ЦЕЛЬ A => Воспроизведите без изменений часть данного отрывка, которая начинается словами «У меня возникло» и заканчивается словами «реальной сибирской язвы.».
ЦЕЛЬ B => Переведите на английский язык предложение из данного отрывка: «Я был убежден, что Уолтер поможет спасти группу».

---------- ДАННЫЙ ОТРЫВОК

У меня возникло чувство, будто я умираю изнутри. Я считал Уолтера нашей последней надеждой. Все на нас положили. Наши бизнес-менеджеры, лучшие в этом бизнесе, просто не могли найти никого, кто бы захотел с нами сотрудничать. Никто не хотел приходить к нам на встречу, а наш адвокат пытался найти для нас контракт на запись. Такое чувство, что мы были настолько заразными, что к нам было опасно притрагиваться – как к спорам реальной сибирской язвы.

Первый вопрос, который нам задавал руководитель каждого лейбла: “Чего добился ваш последний альбом? ” И когда мы отвечали, что он был продан тиражом в 100 000 экземпляров, они тут же теряли к нам всякий интерес. Их совсем не интересовало, чего достигла пластинка, вышедшая перед “Stomp 442”. Мы больше хороши ровно настолько, насколько был хорош наш последний альбом. И вот теперь нам пришел конец. После того ланча с Уолтером я почувствовал себя опустошенным. У нас не было ни лейбла, ни менеджера. Возможно, не за горами были времена, когда и существование самой группы будет под большим вопросом. На следующий день позвонил Уолтер.

“Знаешь, весь прошлый вечер я думал о твоих словах” – сказал он. “С хера ли мне не быть менеджером Anthrax? Для меня это охуенная честь. Можете на 100% рассчитывать на меня”.

Я ощутил прилив восторга. Я словно дрейфовал в открытом море, и тут из тумана появился чувак на лодке и бросил мне спасательный круг. Я был убежден, что Уолтер поможет спасти группу. Мой брак был другой историей. Я снова начал проводить в Нью-Йорке много времени, потому что всякий раз, когда появлялся дома, мы с Дебби дрались или тупо пытались хоть как-то сосуществовать вместе. В конце концов она съехала с нашего дома и переехала к какому-то из своих приятелей, потому что, по ее словам, “ей требовалось свое личное пространство”. Это был ад, и, положа руку на сердце, меня раздражала одна только мысль о том, что снова придется разводиться, но я понимал, что так дальше продолжаться не может. Я ее обеспечивал, но она казалось не испытывала ко мне ни капли уважения. Будучи в Нью-Йорке я останавливался на репетиционной точке, за аренду которой платила группа, или у друзей, потому что мы не могли себе позволить жить в отеле. Манхэттен стал моим спасением, и мы с Джоном снова взялись за старое.

--------------------
---------- ЗАПИСАННЫЕ ДАННЫЕ

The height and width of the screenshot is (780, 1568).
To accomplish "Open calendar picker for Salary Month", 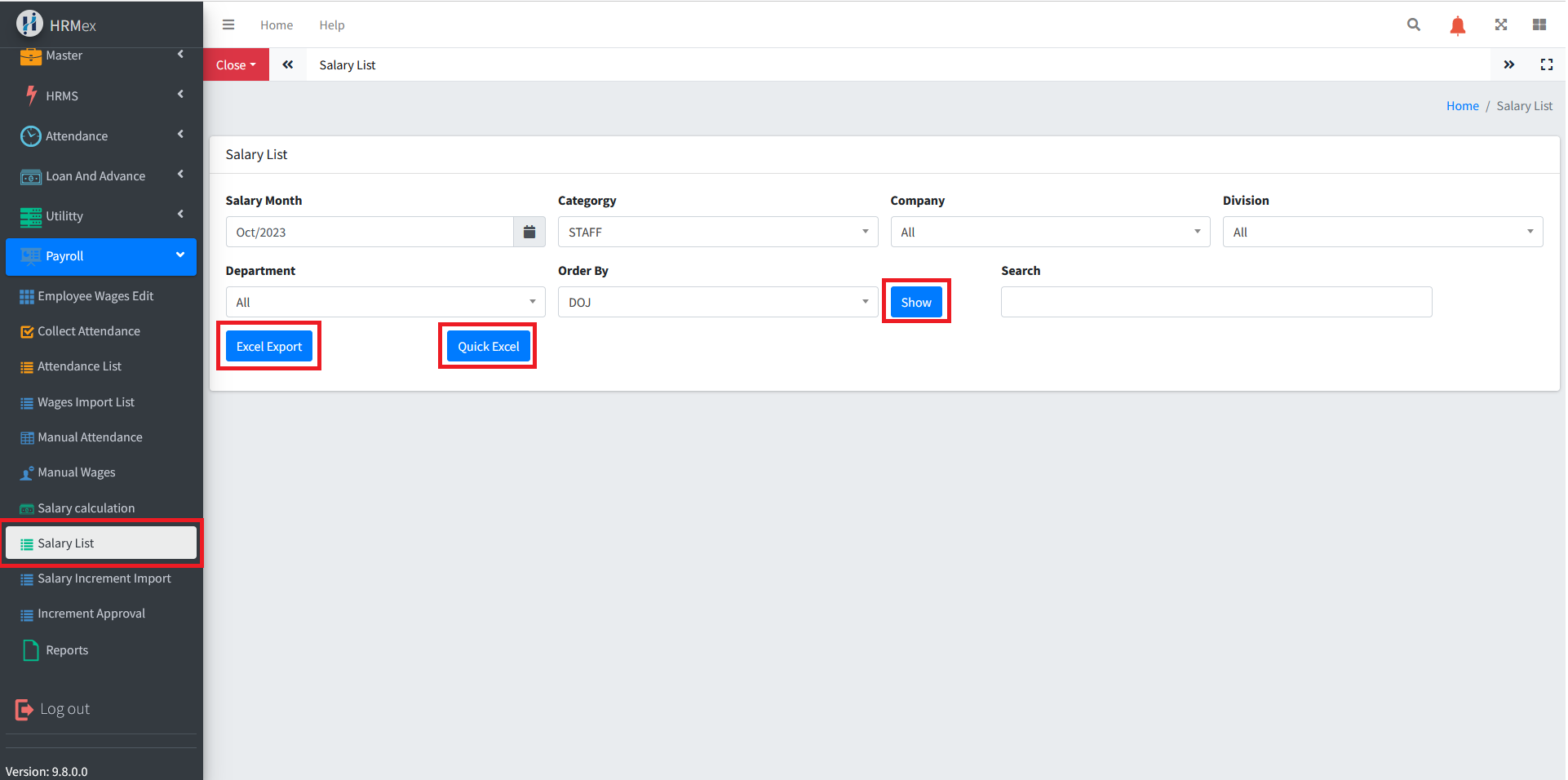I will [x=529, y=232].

--------------------
---------- ЗАПИСАННЫЕ ДАННЫЕ

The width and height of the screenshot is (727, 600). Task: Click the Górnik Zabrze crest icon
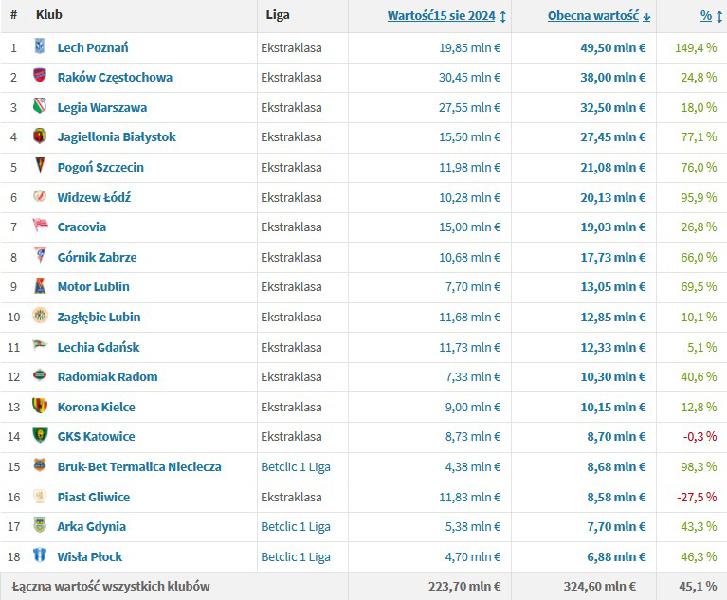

--------------------

РЕШЕНИЕ ЗАДАЧИ A =>
У меня возникло чувство, будто я умираю изнутри. Я считал Уолтера нашей последней надеждой. Все на нас положили. Наши бизнес-менеджеры, лучшие в этом бизнесе, просто не могли найти никого, кто бы захотел с нами сотрудничать. Никто не хотел приходить к нам на встречу, а наш адвокат пытался найти для нас контракт на запись. Такое чувство, что мы были настолько заразными, что к нам было опасно притрагиваться – как к спорам реальной сибирской язвы.

РЕШЕНИЕ ЗАДАЧИ B => I was convinced that Walter would help save the band.